COMISSÃO AVALIA PROPOSTA QUE PODE ACABAR COM REGIME TRABALHISTA 6X1
A escala 6×1 é um modelo de jornada de trabalho em que o funcionário trabalha por seis dias consecutivos e tem direito a um dia de descanso. Esse formato é bastante comum em setores como comércio, serviços e indústria, em que há necessidade de funcionamento contínuo. Na prática, o trabalhador pode cumprir até 44 horas semanais, conforme previsto na legislação brasileira, com jornadas diárias que geralmente variam entre 7 e 8 horas. O dia de folga pode cair em qualquer dia da semana, não sendo obrigatoriamente aos domingos — embora a lei determine que, periodicamente, esse descanso coincida com o domingo.
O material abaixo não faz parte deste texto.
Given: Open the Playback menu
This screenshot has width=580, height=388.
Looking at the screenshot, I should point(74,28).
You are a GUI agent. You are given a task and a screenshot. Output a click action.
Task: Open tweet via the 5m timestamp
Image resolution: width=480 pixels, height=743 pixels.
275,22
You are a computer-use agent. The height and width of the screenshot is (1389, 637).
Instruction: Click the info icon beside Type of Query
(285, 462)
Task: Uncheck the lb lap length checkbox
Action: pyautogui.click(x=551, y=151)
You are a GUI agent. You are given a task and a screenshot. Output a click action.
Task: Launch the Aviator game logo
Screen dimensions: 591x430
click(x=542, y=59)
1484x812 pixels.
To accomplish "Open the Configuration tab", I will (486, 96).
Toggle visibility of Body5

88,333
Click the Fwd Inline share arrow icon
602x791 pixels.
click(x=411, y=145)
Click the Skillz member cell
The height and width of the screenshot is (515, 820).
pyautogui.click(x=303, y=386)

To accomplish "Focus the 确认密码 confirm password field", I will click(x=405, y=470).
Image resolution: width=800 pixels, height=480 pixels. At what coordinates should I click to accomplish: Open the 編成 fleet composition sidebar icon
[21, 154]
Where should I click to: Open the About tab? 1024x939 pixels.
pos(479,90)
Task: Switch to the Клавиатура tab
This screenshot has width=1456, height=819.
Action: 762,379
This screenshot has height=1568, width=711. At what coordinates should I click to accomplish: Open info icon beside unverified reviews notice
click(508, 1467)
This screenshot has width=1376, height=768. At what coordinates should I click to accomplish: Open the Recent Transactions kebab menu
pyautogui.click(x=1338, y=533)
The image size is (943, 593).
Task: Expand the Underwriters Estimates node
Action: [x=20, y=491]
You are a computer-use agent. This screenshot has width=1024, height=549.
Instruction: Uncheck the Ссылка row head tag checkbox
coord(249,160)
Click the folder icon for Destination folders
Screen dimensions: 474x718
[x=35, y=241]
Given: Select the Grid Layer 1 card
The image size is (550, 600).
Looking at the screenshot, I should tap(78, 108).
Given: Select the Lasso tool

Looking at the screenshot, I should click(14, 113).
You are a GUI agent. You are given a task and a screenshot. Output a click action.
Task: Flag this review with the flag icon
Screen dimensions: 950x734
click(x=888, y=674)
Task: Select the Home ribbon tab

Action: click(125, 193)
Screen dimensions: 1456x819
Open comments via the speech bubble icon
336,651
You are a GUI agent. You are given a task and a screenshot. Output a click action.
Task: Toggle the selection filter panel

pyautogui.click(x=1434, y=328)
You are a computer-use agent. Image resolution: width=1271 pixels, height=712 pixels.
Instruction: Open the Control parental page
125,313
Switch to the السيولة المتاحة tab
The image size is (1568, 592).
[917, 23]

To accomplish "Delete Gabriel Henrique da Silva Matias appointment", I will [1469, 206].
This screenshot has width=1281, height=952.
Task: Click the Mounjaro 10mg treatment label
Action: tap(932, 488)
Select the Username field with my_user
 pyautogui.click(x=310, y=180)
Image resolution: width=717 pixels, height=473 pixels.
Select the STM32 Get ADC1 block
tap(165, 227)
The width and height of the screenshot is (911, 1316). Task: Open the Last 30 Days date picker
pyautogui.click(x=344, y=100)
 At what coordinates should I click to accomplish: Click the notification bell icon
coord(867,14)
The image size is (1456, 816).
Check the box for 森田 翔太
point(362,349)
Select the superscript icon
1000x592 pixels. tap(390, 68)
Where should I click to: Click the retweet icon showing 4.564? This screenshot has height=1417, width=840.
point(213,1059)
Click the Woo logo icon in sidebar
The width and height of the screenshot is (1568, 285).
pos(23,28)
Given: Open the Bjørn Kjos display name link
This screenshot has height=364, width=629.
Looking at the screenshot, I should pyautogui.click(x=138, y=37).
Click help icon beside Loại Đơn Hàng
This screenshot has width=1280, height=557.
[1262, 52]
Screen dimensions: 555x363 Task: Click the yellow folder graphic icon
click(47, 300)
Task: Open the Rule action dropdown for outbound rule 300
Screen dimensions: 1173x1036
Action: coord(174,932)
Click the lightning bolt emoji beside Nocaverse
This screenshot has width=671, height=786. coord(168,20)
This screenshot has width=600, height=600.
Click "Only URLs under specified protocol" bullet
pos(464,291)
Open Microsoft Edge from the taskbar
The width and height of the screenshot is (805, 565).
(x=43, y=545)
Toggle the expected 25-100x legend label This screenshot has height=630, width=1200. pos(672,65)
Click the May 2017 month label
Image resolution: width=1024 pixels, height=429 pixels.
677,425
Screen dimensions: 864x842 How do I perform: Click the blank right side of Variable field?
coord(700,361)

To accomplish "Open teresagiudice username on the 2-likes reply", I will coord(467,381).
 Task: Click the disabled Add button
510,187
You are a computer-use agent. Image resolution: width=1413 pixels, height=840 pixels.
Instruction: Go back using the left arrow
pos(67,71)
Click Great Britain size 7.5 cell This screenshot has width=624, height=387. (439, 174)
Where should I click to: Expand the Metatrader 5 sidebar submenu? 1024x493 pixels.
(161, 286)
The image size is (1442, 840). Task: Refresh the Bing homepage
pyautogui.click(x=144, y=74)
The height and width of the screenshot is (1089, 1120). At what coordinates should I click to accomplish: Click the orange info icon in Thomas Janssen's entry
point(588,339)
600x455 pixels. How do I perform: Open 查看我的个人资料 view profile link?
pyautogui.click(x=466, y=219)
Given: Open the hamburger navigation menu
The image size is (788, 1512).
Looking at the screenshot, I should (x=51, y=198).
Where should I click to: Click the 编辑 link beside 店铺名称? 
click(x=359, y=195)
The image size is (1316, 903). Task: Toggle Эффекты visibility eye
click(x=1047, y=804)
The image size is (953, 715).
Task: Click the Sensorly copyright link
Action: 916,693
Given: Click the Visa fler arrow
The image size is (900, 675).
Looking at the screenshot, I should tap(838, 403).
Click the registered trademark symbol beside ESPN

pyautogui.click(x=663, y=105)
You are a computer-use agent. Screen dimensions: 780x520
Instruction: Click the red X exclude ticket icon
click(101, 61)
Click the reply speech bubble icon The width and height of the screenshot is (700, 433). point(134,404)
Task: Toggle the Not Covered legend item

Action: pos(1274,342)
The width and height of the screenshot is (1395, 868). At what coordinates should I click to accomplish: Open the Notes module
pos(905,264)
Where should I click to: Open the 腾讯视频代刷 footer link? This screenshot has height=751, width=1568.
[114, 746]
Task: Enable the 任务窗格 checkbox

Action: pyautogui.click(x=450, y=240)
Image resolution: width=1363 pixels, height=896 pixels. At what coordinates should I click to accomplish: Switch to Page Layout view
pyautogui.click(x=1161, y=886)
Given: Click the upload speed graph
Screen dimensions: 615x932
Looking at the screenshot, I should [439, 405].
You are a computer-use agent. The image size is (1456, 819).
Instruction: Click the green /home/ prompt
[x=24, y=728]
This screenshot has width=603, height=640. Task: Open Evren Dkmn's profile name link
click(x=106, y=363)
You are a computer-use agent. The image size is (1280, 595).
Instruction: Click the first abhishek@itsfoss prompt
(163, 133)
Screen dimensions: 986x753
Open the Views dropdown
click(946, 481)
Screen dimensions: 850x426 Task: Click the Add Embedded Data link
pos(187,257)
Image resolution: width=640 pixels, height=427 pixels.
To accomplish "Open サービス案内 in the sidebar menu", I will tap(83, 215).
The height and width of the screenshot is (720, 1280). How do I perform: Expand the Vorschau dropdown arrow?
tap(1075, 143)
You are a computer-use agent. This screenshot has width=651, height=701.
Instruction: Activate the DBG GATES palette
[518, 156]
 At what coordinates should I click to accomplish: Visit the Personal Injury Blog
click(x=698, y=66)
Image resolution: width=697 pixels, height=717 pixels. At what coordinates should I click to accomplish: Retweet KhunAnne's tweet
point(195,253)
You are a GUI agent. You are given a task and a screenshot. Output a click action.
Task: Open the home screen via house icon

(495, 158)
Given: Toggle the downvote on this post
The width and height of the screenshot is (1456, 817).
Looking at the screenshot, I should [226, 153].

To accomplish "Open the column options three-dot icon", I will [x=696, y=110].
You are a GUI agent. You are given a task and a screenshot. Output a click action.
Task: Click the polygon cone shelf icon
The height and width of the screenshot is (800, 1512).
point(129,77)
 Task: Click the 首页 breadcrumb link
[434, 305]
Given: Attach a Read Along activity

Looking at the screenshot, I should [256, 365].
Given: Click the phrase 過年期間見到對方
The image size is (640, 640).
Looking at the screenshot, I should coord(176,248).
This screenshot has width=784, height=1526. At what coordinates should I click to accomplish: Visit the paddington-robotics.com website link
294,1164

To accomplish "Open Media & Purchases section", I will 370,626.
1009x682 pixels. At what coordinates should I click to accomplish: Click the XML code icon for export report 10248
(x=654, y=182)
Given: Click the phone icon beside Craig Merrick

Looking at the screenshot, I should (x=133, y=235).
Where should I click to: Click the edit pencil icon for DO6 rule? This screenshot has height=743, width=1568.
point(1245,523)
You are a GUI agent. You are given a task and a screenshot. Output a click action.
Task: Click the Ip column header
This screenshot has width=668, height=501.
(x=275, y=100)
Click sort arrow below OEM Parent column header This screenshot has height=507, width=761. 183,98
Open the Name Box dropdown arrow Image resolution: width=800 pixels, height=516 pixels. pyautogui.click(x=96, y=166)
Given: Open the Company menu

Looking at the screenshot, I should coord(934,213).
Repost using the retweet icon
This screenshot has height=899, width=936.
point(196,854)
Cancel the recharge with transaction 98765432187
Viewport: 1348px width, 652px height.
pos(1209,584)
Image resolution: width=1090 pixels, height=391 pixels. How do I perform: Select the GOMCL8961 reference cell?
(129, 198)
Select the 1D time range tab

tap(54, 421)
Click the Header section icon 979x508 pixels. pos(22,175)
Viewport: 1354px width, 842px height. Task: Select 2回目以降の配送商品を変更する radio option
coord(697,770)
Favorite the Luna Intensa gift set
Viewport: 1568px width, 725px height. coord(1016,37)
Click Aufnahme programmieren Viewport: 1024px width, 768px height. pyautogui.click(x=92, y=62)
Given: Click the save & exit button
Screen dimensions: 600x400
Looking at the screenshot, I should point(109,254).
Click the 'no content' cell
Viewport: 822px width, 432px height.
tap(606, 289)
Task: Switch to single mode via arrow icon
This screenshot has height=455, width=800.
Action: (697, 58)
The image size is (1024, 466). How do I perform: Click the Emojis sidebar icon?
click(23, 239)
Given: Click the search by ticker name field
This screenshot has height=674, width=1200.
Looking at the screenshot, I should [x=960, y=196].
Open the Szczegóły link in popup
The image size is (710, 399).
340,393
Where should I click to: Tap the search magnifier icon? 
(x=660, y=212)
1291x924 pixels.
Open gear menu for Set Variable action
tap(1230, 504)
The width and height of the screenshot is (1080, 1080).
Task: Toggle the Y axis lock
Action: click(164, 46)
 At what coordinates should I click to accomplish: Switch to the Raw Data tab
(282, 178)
Na prática, a ideia em discussão é diminuir a carga semanal — e incentivar formatos com mais dias de descanso, como jornadas de cinco dias de trabalho por dois de folga (5×2). A proposta também abre espaço para negociações entre empresas e trabalhadores, permitindo adaptar a jornada conforme o setor. O argumento do governo é que a medida pode melhorar a qualidade de vida dos trabalhadores, aumentar a produtividade e alinhar o Brasil a tendências internacionais. Por outro lado, críticos apontam possíveis impactos nos custos das empresas e na geração de empregos, especialmente em áreas que dependem de funcionamento contínuo.
A Comissão de Constituição e Justiça (CCJ) da Câmara dos Deputados deve analisar nesta quarta-feira, 22/04, a proposta de emenda à Constituição que prevê o fim da escala de trabalho no modelo 6×1. O texto conta com parecer favorável do relator, deputado Paulo Azi, mas a deliberação sobre sua admissibilidade foi adiada anteriormente após um pedido de vista. Para que a proposta avance na CCJ, é necessário o apoio da maioria simples dos parlamentares presentes, respeitando o quórum mínimo de 34 deputados. Caso seja aprovada, a matéria seguirá para uma comissão especial, que será criada especificamente para aprofundar o debate sobre o tema.
A tramitação da PEC ganhou impulso após o presidente da Câmara, Hugo Motta, acelerar sua análise. A movimentação ocorre no contexto do envio, pelo Poder Executivo, de um projeto de lei próprio tratando da mesma questão.